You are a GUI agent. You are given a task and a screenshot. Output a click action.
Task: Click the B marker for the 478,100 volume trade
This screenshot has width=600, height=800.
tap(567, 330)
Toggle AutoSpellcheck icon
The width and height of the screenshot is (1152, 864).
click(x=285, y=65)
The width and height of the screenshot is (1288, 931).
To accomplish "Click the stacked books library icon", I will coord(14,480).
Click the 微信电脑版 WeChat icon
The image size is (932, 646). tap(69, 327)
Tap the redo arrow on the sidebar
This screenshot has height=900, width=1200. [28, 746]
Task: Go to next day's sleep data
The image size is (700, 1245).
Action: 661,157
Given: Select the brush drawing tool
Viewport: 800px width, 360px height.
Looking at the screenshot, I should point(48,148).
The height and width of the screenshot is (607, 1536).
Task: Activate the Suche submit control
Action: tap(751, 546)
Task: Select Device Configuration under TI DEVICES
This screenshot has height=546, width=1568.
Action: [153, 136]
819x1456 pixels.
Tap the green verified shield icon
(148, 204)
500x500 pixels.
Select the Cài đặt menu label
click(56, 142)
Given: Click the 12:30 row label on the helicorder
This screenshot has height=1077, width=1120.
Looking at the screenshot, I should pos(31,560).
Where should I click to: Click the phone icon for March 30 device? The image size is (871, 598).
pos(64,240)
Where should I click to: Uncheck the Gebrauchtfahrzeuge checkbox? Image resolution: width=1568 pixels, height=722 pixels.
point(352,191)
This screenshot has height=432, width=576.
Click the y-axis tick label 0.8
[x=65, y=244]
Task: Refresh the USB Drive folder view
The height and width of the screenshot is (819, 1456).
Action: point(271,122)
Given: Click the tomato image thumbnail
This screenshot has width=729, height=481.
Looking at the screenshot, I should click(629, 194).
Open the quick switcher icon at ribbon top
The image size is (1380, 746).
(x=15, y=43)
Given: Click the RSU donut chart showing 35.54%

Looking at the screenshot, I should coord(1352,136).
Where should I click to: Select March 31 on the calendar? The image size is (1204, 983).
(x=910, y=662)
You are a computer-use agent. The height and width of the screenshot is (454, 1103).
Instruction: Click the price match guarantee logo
————
Convert every line of the listing above into a two-column Markdown table headed Row and Listing line, numbering the rows in order. Leave out blank lines.

(Completed exercise)
| Row | Listing line |
|---|---|
| 1 | You are a GUI agent. You are given a task and a screenshot. Output a click action. |
| 2 | Task: Click the B marker for the 478,100 volume trade |
| 3 | This screenshot has width=600, height=800. |
| 4 | tap(567, 330) |
| 5 | Toggle AutoSpellcheck icon |
| 6 | The width and height of the screenshot is (1152, 864). |
| 7 | click(x=285, y=65) |
| 8 | The width and height of the screenshot is (1288, 931). |
| 9 | To accomplish "Click the stacked books library icon", I will coord(14,480). |
| 10 | Click the 微信电脑版 WeChat icon |
| 11 | The image size is (932, 646). tap(69, 327) |
| 12 | Tap the redo arrow on the sidebar |
| 13 | This screenshot has height=900, width=1200. [28, 746] |
| 14 | Task: Go to next day's sleep data |
| 15 | The image size is (700, 1245). |
| 16 | Action: 661,157 |
| 17 | Given: Select the brush drawing tool |
| 18 | Viewport: 800px width, 360px height. |
| 19 | Looking at the screenshot, I should point(48,148). |
| 20 | The height and width of the screenshot is (607, 1536). |
| 21 | Task: Activate the Suche submit control |
| 22 | Action: tap(751, 546) |
| 23 | Task: Select Device Configuration under TI DEVICES |
| 24 | This screenshot has height=546, width=1568. |
| 25 | Action: [153, 136] |
| 26 | 819x1456 pixels. |
| 27 | Tap the green verified shield icon |
| 28 | (148, 204) |
| 29 | 500x500 pixels. |
| 30 | Select the Cài đặt menu label |
| 31 | click(56, 142) |
| 32 | Given: Click the 12:30 row label on the helicorder |
| 33 | This screenshot has height=1077, width=1120. |
| 34 | Looking at the screenshot, I should pos(31,560). |
| 35 | Where should I click to: Click the phone icon for March 30 device? The image size is (871, 598). |
| 36 | pos(64,240) |
| 37 | Where should I click to: Uncheck the Gebrauchtfahrzeuge checkbox? Image resolution: width=1568 pixels, height=722 pixels. |
| 38 | point(352,191) |
| 39 | This screenshot has height=432, width=576. |
| 40 | Click the y-axis tick label 0.8 |
| 41 | [x=65, y=244] |
| 42 | Task: Refresh the USB Drive folder view |
| 43 | The height and width of the screenshot is (819, 1456). |
| 44 | Action: point(271,122) |
| 45 | Given: Click the tomato image thumbnail |
| 46 | This screenshot has width=729, height=481. |
| 47 | Looking at the screenshot, I should click(629, 194). |
| 48 | Open the quick switcher icon at ribbon top |
| 49 | The image size is (1380, 746). |
| 50 | (x=15, y=43) |
| 51 | Given: Click the RSU donut chart showing 35.54% |
| 52 | Looking at the screenshot, I should coord(1352,136). |
| 53 | Where should I click to: Select March 31 on the calendar? The image size is (1204, 983). |
| 54 | (x=910, y=662) |
| 55 | You are a computer-use agent. The height and width of the screenshot is (454, 1103). |
| 56 | Instruction: Click the price match guarantee logo |